Records shown:
⁂
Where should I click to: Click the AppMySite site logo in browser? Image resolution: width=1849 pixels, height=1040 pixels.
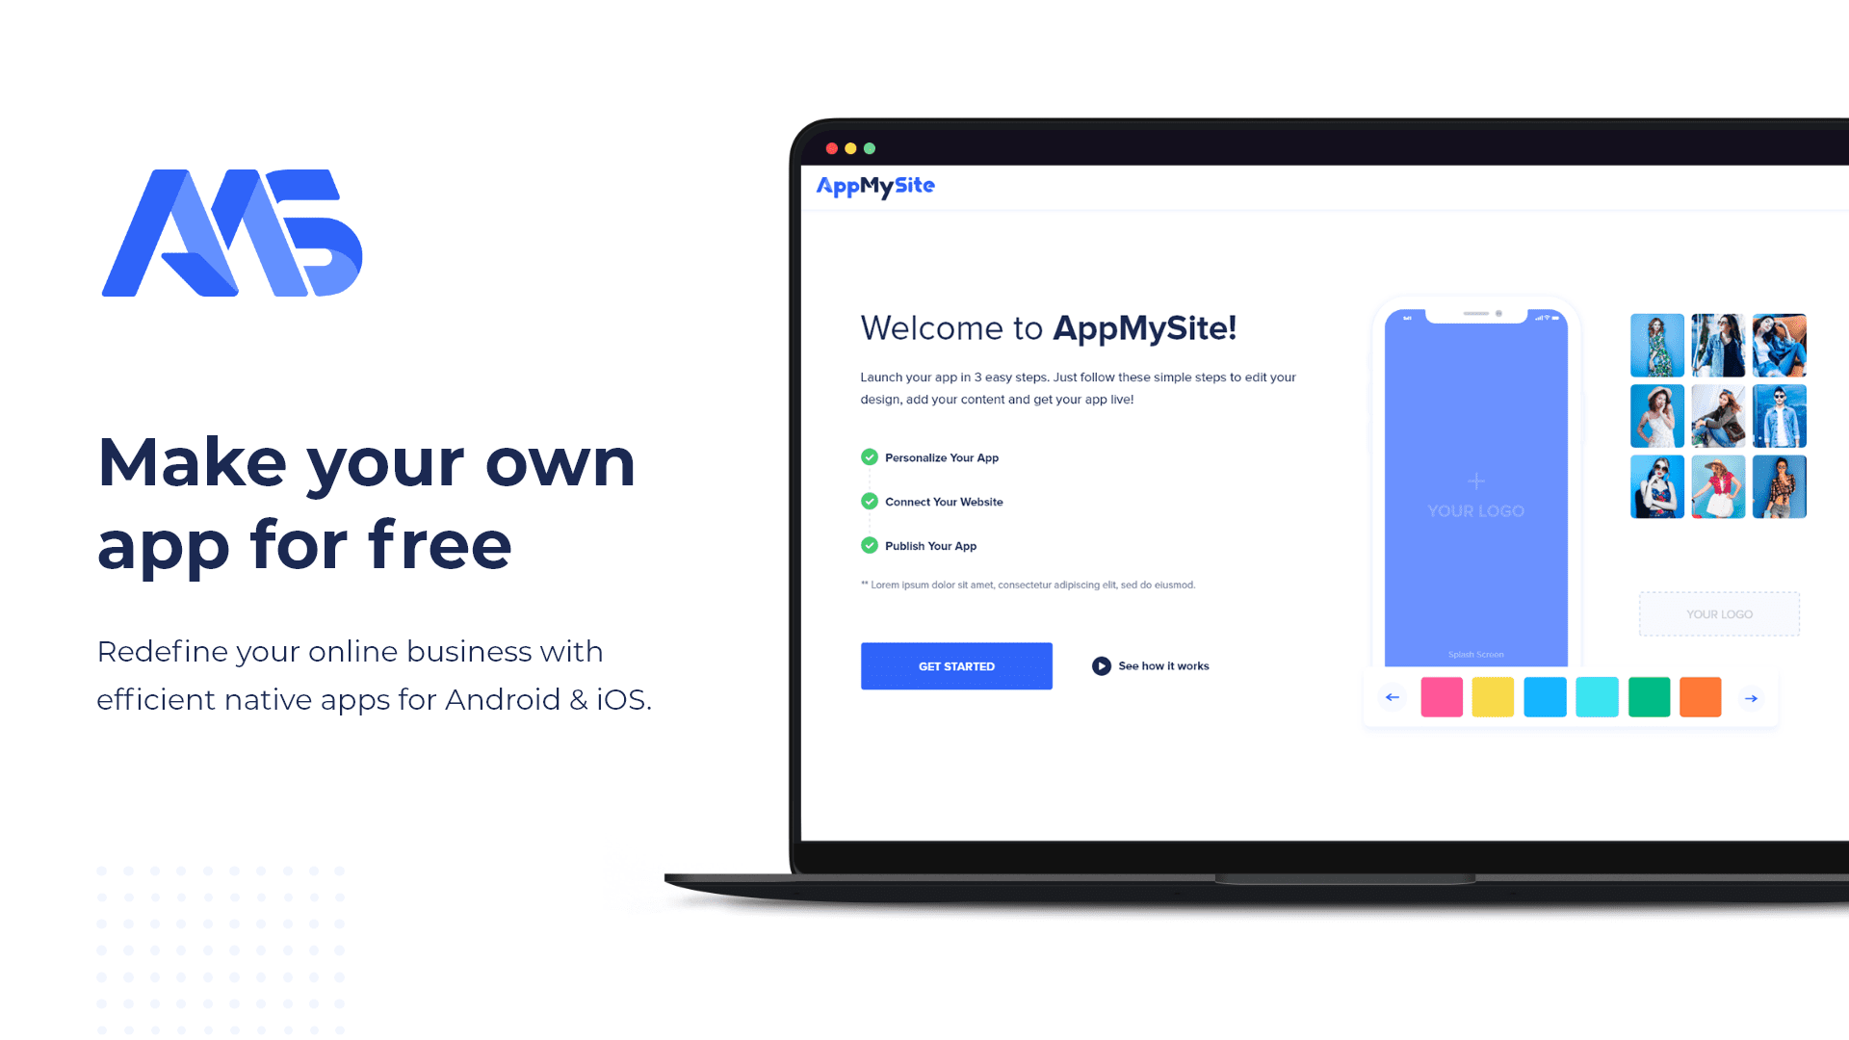click(875, 186)
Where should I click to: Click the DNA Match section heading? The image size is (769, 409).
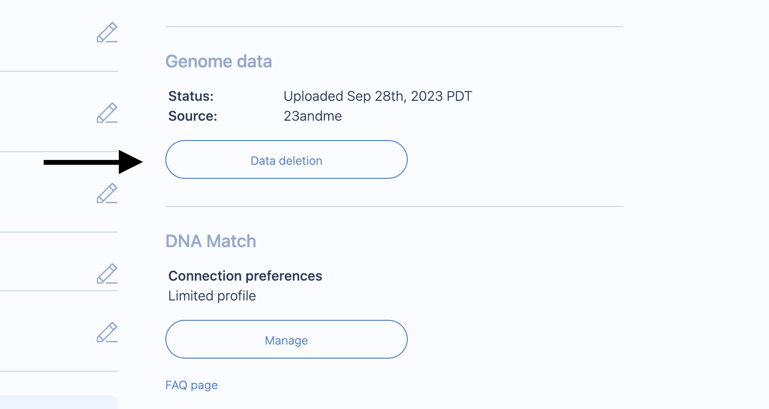click(210, 241)
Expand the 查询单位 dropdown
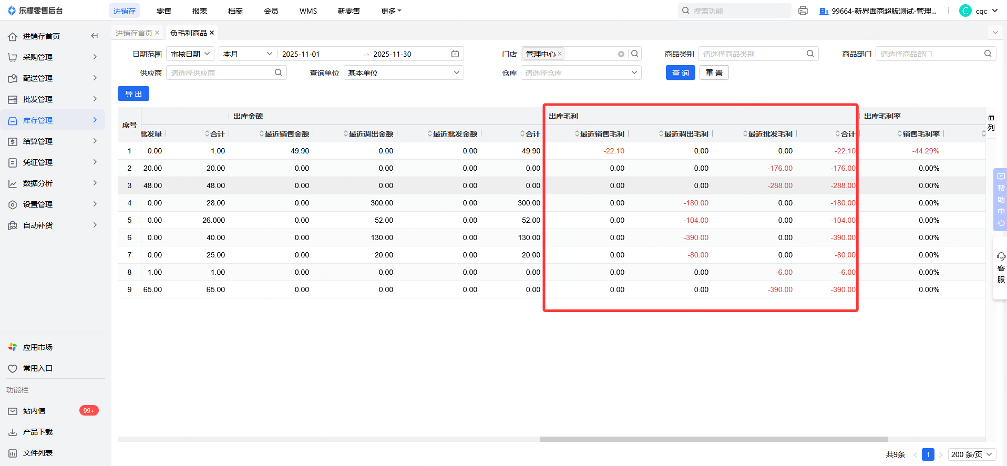 pyautogui.click(x=403, y=73)
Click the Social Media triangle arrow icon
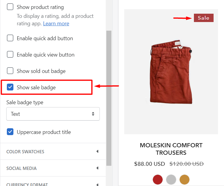The height and width of the screenshot is (186, 224). [x=97, y=168]
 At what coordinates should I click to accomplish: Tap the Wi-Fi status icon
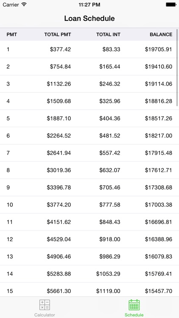[24, 5]
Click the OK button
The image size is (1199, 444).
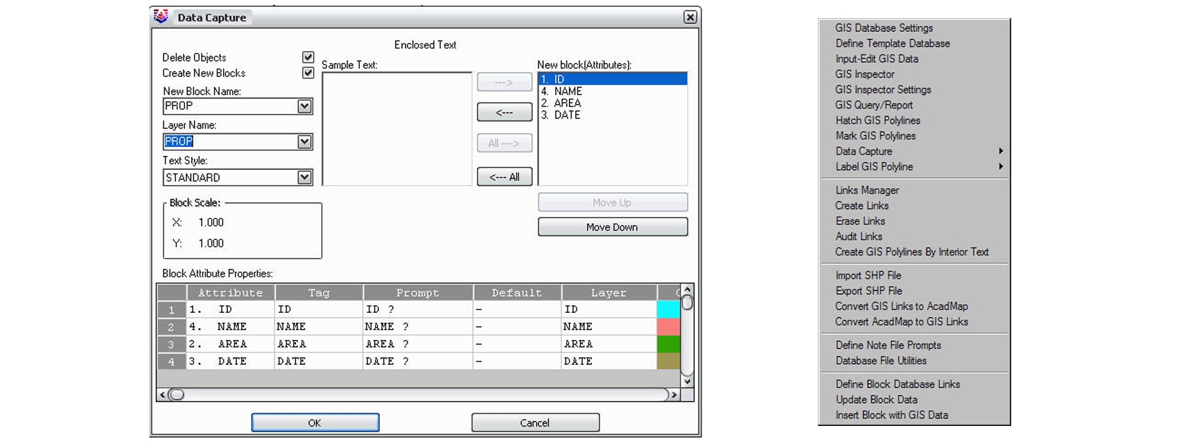tap(315, 422)
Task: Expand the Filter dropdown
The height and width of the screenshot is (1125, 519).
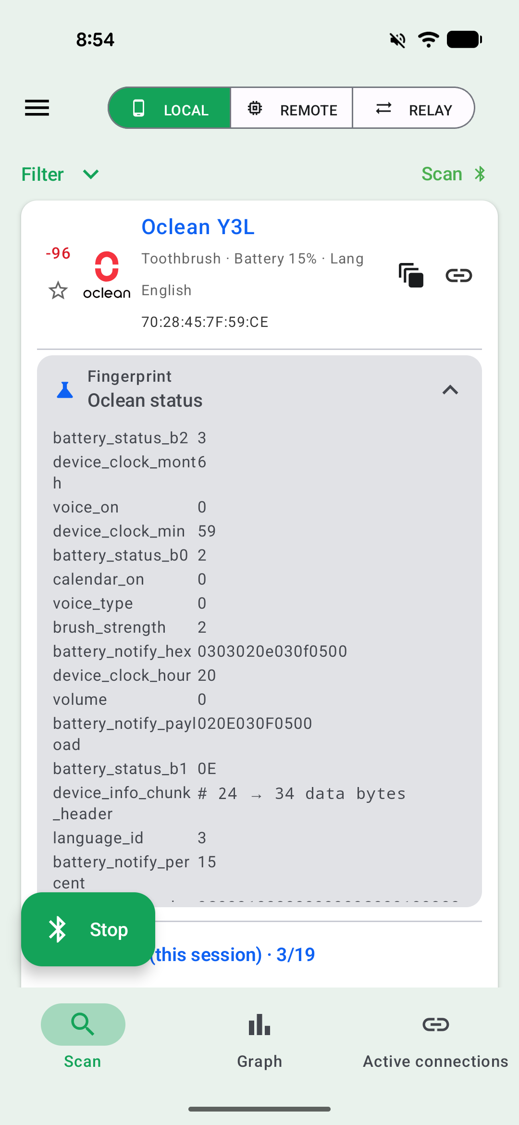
⁂
Problem requirements: Everything in the material except the pictures should be restated word for word.

Answer to this problem:
Where should I click to: Click the AppMySite site logo in browser? Image resolution: width=1849 pixels, height=1040 pixels.
click(875, 186)
Where should I click to: Click the DNA Match section heading? The image size is (769, 409).
click(210, 241)
Expand the 查询单位 dropdown
 pyautogui.click(x=403, y=73)
Click the Social Media triangle arrow icon
The height and width of the screenshot is (186, 224). [x=97, y=168]
 At what coordinates should I click to accomplish: Tap the Wi-Fi status icon
[24, 5]
Click the OK button
The image size is (1199, 444).
tap(315, 422)
Task: Expand the Filter dropdown
The height and width of the screenshot is (1125, 519).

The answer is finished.